§ **Your objective**
Render the records below as a numbered list, dropping any blank lines.
**** Given information
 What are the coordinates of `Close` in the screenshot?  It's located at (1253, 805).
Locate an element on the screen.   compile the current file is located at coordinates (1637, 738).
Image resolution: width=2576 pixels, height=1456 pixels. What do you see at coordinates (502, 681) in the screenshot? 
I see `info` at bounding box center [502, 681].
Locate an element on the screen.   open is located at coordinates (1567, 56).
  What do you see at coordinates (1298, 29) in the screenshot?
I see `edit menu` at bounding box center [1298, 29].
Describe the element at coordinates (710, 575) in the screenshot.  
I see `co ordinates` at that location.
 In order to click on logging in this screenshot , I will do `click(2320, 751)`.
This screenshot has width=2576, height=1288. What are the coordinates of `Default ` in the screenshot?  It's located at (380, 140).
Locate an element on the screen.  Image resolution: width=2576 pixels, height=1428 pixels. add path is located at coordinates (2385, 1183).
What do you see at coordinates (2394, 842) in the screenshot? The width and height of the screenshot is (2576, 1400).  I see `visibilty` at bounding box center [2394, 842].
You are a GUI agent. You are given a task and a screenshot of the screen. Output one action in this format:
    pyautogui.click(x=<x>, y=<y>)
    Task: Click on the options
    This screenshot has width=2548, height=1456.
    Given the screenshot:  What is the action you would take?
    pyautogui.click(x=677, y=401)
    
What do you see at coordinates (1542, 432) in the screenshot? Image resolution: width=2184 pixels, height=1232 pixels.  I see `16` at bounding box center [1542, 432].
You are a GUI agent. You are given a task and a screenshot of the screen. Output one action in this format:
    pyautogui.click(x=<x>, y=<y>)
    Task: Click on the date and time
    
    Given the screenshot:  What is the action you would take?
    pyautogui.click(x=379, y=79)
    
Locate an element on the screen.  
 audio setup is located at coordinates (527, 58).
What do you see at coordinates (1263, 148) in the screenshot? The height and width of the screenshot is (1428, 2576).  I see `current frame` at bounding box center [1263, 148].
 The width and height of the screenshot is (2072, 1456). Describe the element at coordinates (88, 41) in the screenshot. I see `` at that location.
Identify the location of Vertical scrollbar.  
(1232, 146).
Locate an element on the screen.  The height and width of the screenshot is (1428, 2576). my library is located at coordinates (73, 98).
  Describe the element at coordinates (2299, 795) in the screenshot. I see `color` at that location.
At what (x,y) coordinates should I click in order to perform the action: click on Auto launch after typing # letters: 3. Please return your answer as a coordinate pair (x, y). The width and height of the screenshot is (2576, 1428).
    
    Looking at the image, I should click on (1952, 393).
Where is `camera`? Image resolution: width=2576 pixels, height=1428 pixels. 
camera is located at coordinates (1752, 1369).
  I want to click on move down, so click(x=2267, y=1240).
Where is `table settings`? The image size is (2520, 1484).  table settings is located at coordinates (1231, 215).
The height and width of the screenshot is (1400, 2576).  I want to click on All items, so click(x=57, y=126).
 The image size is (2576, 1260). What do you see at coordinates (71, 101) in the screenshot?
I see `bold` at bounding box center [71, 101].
********
§ **Result of the exercise**
1.  What are the coordinates of `Close` in the screenshot?  It's located at (1253, 805).
2. Locate an element on the screen.   compile the current file is located at coordinates (1637, 738).
3. Image resolution: width=2576 pixels, height=1456 pixels. What do you see at coordinates (502, 681) in the screenshot? 
4. I see `info` at bounding box center [502, 681].
5. Locate an element on the screen.   open is located at coordinates (1567, 56).
6.   What do you see at coordinates (1298, 29) in the screenshot?
7. I see `edit menu` at bounding box center [1298, 29].
8. Describe the element at coordinates (710, 575) in the screenshot.  
9. I see `co ordinates` at that location.
10.  In order to click on logging in this screenshot , I will do `click(2320, 751)`.
11. This screenshot has width=2576, height=1288. What are the coordinates of `Default ` in the screenshot?  It's located at (380, 140).
12. Locate an element on the screen.  Image resolution: width=2576 pixels, height=1428 pixels. add path is located at coordinates (2385, 1183).
13. What do you see at coordinates (2394, 842) in the screenshot? The width and height of the screenshot is (2576, 1400).  I see `visibilty` at bounding box center [2394, 842].
14. You are a GUI agent. You are given a task and a screenshot of the screen. Output one action in this format:
15.     pyautogui.click(x=<x>, y=<y>)
16.     Task: Click on the options
17.     This screenshot has width=2548, height=1456.
18.     Given the screenshot:  What is the action you would take?
19.     pyautogui.click(x=677, y=401)
20. What do you see at coordinates (1542, 432) in the screenshot? Image resolution: width=2184 pixels, height=1232 pixels.  I see `16` at bounding box center [1542, 432].
21. You are a GUI agent. You are given a task and a screenshot of the screen. Output one action in this format:
22.     pyautogui.click(x=<x>, y=<y>)
23.     Task: Click on the date and time
24.     Given the screenshot:  What is the action you would take?
25.     pyautogui.click(x=379, y=79)
26. Locate an element on the screen.  
27.  audio setup is located at coordinates (527, 58).
28. What do you see at coordinates (1263, 148) in the screenshot? The height and width of the screenshot is (1428, 2576).  I see `current frame` at bounding box center [1263, 148].
29.  The width and height of the screenshot is (2072, 1456). Describe the element at coordinates (88, 41) in the screenshot. I see `` at that location.
30. Identify the location of Vertical scrollbar.  
31. (1232, 146).
32. Locate an element on the screen.  The height and width of the screenshot is (1428, 2576). my library is located at coordinates (73, 98).
33.   Describe the element at coordinates (2299, 795) in the screenshot. I see `color` at that location.
34. At what (x,y) coordinates should I click in order to perform the action: click on Auto launch after typing # letters: 3. Please return your answer as a coordinate pair (x, y). The width and height of the screenshot is (2576, 1428).
35.     Looking at the image, I should click on (1952, 393).
36. Where is `camera`? Image resolution: width=2576 pixels, height=1428 pixels. 
37. camera is located at coordinates (1752, 1369).
38.   I want to click on move down, so click(x=2267, y=1240).
39. Where is `table settings`? The image size is (2520, 1484).  table settings is located at coordinates (1231, 215).
40. The height and width of the screenshot is (1400, 2576).  I want to click on All items, so click(x=57, y=126).
41.  The image size is (2576, 1260). What do you see at coordinates (71, 101) in the screenshot?
42. I see `bold` at bounding box center [71, 101].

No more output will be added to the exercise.